**OBJECTIVE:**
In the part of the listing that opens with the line containing "Screen dimensions: 1024x678" and closes with the line containing "click(x=588, y=276)", swap "hamburger" for "three-line" and give those lines again with nothing else changed.

**ENTRIES SUPPLIED:**
---+---
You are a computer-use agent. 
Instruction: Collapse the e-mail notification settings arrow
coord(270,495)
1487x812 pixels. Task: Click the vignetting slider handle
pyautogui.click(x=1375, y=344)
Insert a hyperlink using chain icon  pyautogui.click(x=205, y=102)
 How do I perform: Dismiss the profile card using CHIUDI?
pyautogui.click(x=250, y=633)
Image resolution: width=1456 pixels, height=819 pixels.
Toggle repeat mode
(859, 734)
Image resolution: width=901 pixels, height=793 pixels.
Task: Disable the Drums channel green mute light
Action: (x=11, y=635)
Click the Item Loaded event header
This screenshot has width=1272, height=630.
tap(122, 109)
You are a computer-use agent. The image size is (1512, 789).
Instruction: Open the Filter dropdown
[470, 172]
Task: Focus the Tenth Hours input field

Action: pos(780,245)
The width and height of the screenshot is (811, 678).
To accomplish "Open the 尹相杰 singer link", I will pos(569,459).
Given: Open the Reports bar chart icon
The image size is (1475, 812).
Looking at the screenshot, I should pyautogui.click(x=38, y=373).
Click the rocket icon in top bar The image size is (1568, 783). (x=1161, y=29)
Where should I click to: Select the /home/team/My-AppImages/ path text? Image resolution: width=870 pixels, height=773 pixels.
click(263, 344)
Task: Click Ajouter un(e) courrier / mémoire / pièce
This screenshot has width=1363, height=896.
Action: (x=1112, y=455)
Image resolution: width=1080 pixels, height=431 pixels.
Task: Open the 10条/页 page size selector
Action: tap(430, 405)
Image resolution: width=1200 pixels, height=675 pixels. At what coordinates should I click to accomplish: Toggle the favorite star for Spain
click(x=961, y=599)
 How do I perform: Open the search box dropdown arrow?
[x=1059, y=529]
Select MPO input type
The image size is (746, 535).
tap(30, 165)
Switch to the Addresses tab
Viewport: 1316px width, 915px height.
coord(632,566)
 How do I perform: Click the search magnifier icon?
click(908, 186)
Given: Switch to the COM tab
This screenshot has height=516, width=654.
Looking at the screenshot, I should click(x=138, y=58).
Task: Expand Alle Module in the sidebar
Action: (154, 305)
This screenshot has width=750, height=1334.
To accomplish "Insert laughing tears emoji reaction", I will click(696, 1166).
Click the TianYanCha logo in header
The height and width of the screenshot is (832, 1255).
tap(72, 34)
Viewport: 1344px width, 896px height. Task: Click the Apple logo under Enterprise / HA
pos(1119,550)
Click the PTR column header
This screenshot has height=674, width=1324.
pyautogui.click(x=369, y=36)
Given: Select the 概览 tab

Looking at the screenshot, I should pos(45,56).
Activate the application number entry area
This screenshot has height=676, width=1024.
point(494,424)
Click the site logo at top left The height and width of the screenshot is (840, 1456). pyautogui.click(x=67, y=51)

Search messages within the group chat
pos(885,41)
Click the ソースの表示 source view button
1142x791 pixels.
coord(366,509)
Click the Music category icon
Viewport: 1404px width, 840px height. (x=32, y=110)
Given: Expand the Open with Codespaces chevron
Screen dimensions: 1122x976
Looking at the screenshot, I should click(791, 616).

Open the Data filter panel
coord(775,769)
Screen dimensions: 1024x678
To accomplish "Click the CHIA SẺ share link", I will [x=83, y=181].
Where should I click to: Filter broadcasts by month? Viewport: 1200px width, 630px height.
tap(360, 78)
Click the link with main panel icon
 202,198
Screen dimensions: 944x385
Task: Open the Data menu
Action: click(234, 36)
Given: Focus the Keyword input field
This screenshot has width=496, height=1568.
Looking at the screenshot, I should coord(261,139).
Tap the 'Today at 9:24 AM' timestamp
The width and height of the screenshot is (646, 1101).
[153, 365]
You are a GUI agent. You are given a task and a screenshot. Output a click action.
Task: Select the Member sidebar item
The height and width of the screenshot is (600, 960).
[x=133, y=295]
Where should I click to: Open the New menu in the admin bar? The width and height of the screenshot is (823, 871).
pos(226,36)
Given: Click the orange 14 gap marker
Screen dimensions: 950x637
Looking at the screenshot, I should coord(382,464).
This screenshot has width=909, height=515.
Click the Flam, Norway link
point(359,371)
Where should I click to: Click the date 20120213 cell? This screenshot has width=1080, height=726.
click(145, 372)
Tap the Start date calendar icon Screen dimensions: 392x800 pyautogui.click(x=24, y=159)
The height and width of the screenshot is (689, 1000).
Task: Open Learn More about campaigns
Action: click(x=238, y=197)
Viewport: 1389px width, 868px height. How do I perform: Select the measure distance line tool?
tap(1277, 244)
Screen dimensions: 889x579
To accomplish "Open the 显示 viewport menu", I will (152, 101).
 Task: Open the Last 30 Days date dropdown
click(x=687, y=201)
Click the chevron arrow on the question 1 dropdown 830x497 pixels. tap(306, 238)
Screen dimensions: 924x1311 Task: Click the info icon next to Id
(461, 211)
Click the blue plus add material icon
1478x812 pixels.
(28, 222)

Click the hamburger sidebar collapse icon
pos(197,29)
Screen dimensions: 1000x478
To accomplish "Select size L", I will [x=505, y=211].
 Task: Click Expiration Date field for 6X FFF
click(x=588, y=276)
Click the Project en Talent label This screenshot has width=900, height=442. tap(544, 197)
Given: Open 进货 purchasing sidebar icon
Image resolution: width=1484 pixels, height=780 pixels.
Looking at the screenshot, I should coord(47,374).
---+---
**FINAL RESULT:**
Screen dimensions: 1024x678
To accomplish "Click the CHIA SẺ share link", I will [x=83, y=181].
Where should I click to: Filter broadcasts by month? Viewport: 1200px width, 630px height.
tap(360, 78)
Click the link with main panel icon
 202,198
Screen dimensions: 944x385
Task: Open the Data menu
Action: click(234, 36)
Given: Focus the Keyword input field
This screenshot has width=496, height=1568.
Looking at the screenshot, I should coord(261,139).
Tap the 'Today at 9:24 AM' timestamp
The width and height of the screenshot is (646, 1101).
[153, 365]
You are a GUI agent. You are given a task and a screenshot. Output a click action.
Task: Select the Member sidebar item
The height and width of the screenshot is (600, 960).
[x=133, y=295]
Where should I click to: Open the New menu in the admin bar? The width and height of the screenshot is (823, 871).
pos(226,36)
Given: Click the orange 14 gap marker
Screen dimensions: 950x637
Looking at the screenshot, I should coord(382,464).
This screenshot has width=909, height=515.
Click the Flam, Norway link
point(359,371)
Where should I click to: Click the date 20120213 cell? This screenshot has width=1080, height=726.
click(145, 372)
Tap the Start date calendar icon Screen dimensions: 392x800 pyautogui.click(x=24, y=159)
The height and width of the screenshot is (689, 1000).
Task: Open Learn More about campaigns
Action: click(x=238, y=197)
Viewport: 1389px width, 868px height. How do I perform: Select the measure distance line tool?
tap(1277, 244)
Screen dimensions: 889x579
To accomplish "Open the 显示 viewport menu", I will (152, 101).
 Task: Open the Last 30 Days date dropdown
click(x=687, y=201)
Click the chevron arrow on the question 1 dropdown 830x497 pixels. tap(306, 238)
Screen dimensions: 924x1311 Task: Click the info icon next to Id
(461, 211)
Click the blue plus add material icon
1478x812 pixels.
(28, 222)

Click the three-line sidebar collapse icon
pos(197,29)
Screen dimensions: 1000x478
To accomplish "Select size L", I will [x=505, y=211].
 Task: Click Expiration Date field for 6X FFF
click(x=588, y=276)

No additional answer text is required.